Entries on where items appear
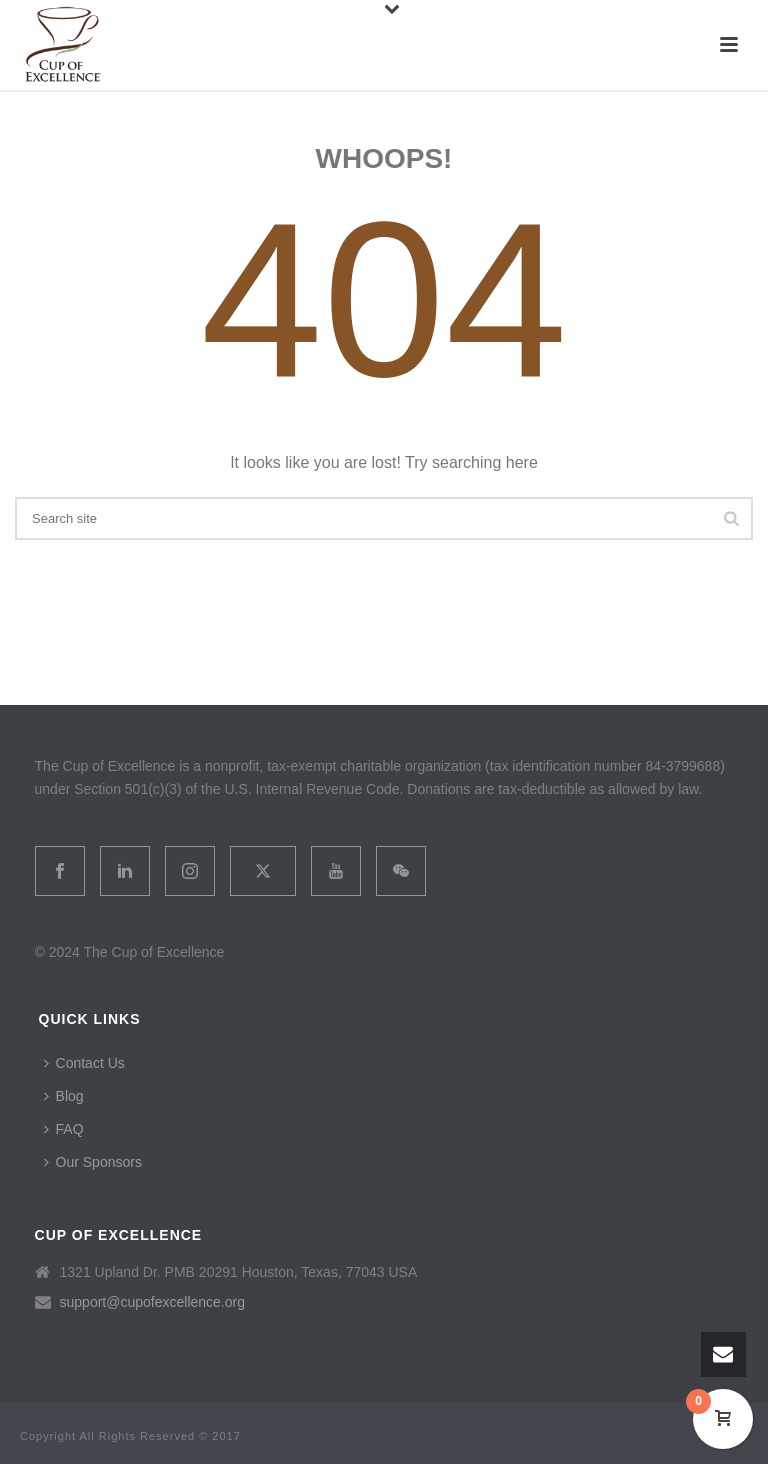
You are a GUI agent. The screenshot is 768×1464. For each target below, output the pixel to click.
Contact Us (84, 1063)
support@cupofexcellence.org (152, 1302)
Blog (64, 1096)
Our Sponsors (93, 1162)
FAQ (64, 1129)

* [Written request]: Print every line of the entries above word for word, but leave out the pictures.

* [Output]:
You are a GUI agent. The screenshot is 768×1464. For each target below, output the pixel to click.
Contact Us (84, 1063)
support@cupofexcellence.org (152, 1302)
Blog (64, 1096)
Our Sponsors (93, 1162)
FAQ (64, 1129)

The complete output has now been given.